--- Start ---

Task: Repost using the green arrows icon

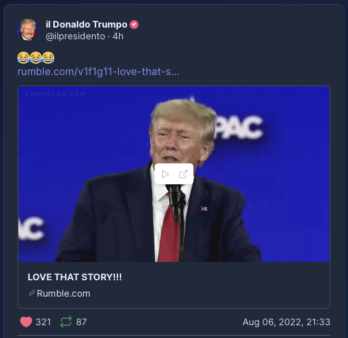Action: (66, 322)
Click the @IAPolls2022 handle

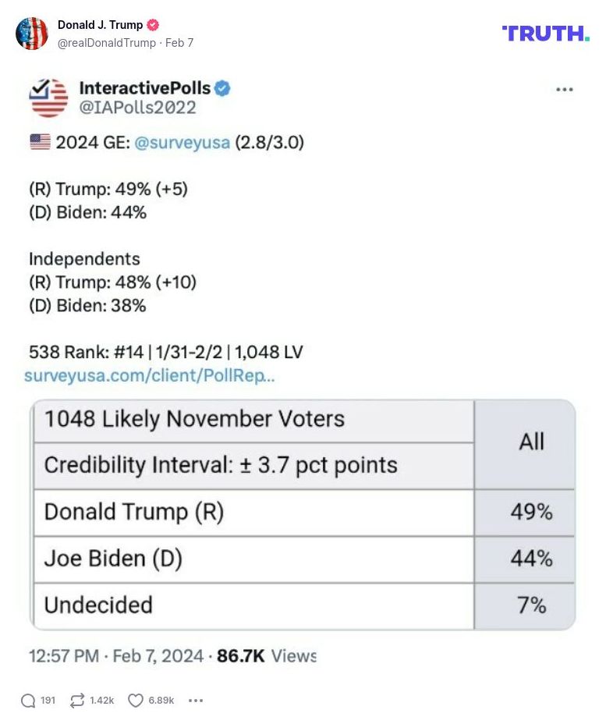point(137,105)
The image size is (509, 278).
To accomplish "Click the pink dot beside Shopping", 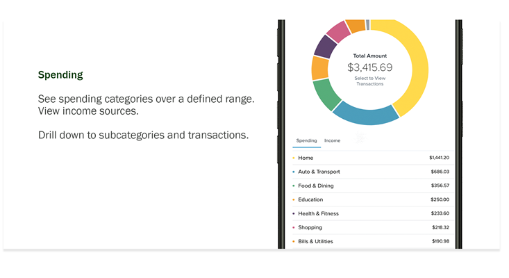I will pyautogui.click(x=294, y=227).
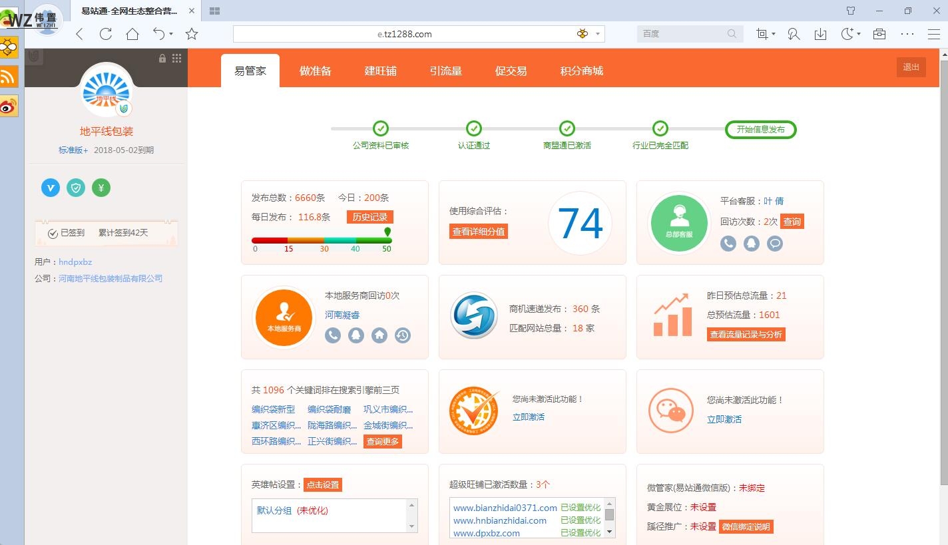The width and height of the screenshot is (948, 545).
Task: Click the phone icon under 平台客服
Action: (x=728, y=244)
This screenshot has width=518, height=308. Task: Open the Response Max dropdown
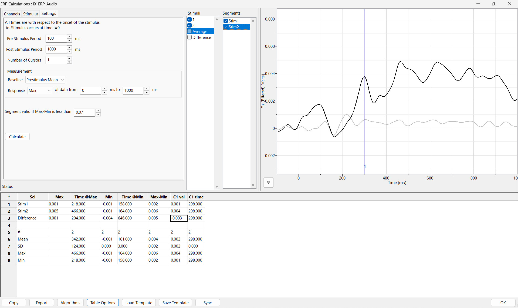pyautogui.click(x=40, y=91)
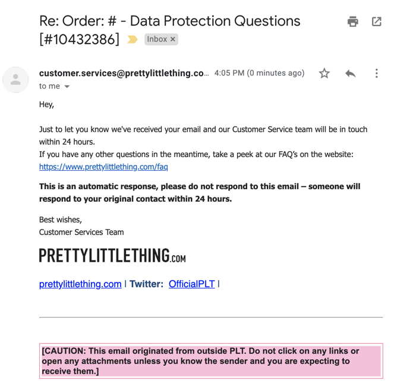
Task: Click the sender's profile avatar
Action: pyautogui.click(x=15, y=80)
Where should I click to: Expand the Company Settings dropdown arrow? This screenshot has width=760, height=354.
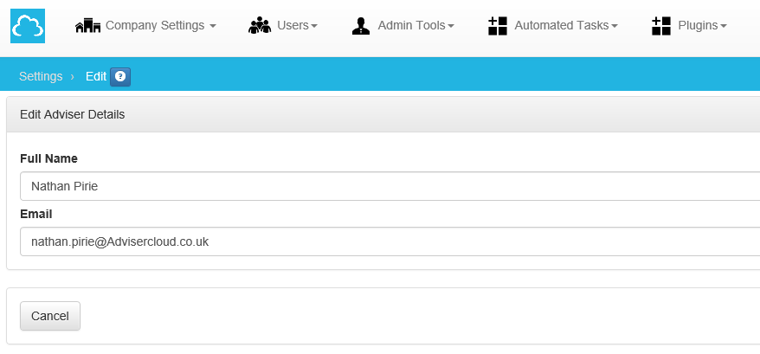[x=213, y=27]
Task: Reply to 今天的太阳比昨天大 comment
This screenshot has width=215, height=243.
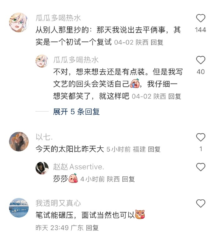Action: (154, 150)
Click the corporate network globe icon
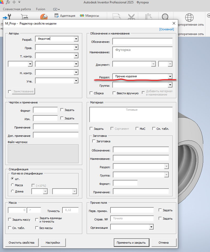 click(x=189, y=17)
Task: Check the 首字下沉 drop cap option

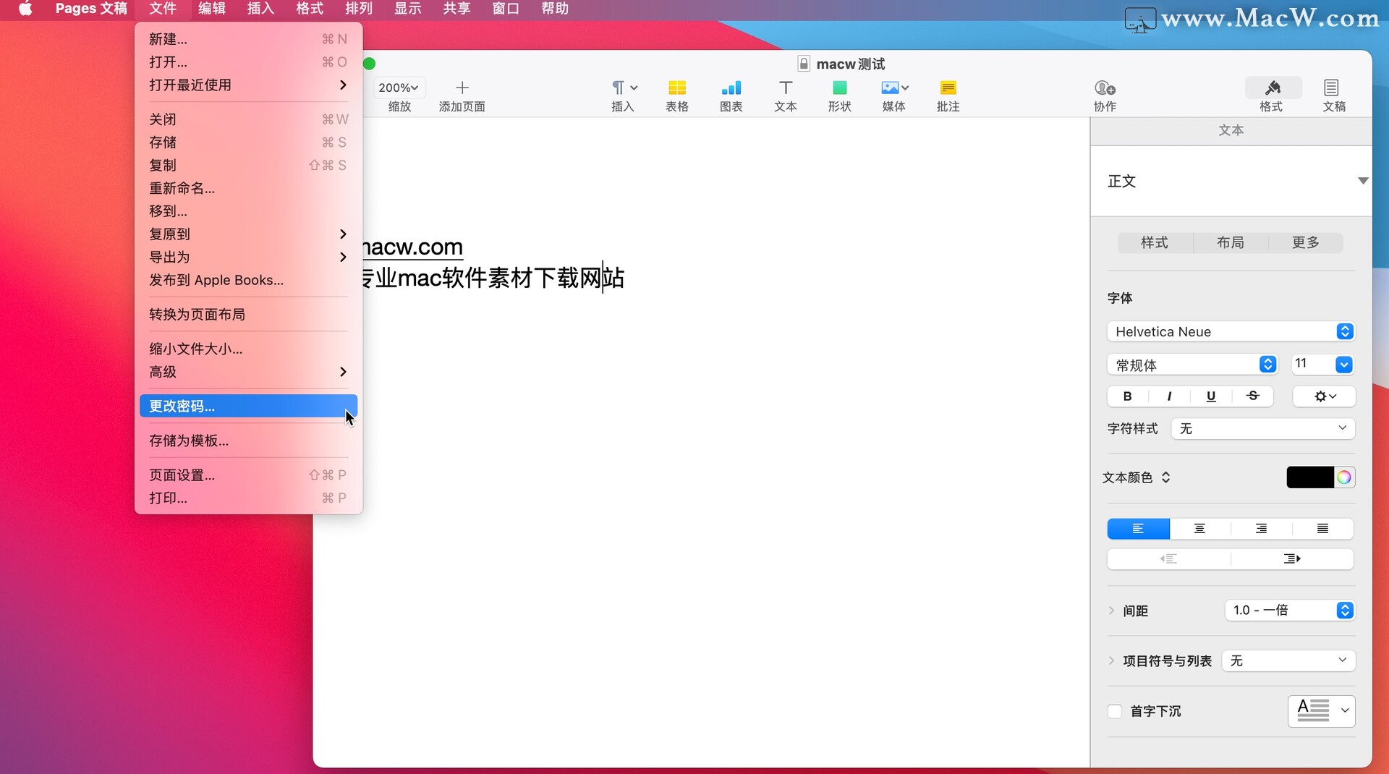Action: pos(1115,712)
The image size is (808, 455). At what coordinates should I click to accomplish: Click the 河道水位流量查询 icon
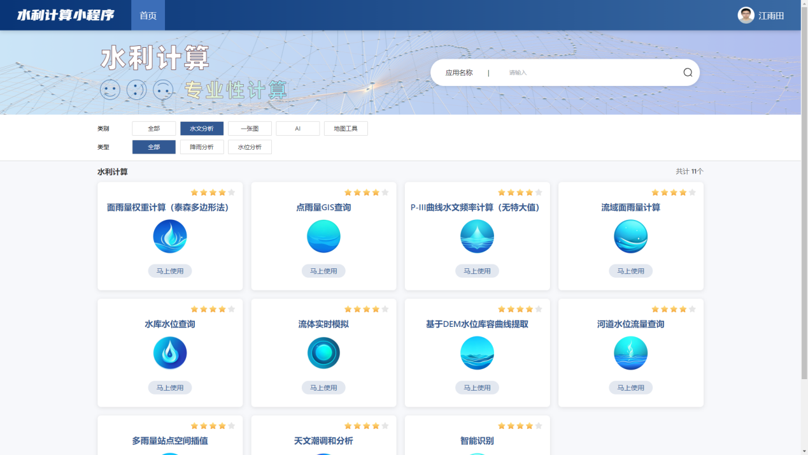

--- End ---

**What is needed:** Show every line above that contains the string "Task", copying each one in full.

**Finished exercise:**
Task: Repost using the green arrows icon
Task: Click the phone icon under 平台客服
This screenshot has width=518, height=308. Task: Open the Response Max dropdown
Task: Click the sender's profile avatar
Task: Reply to 今天的太阳比昨天大 comment
Task: Check the 首字下沉 drop cap option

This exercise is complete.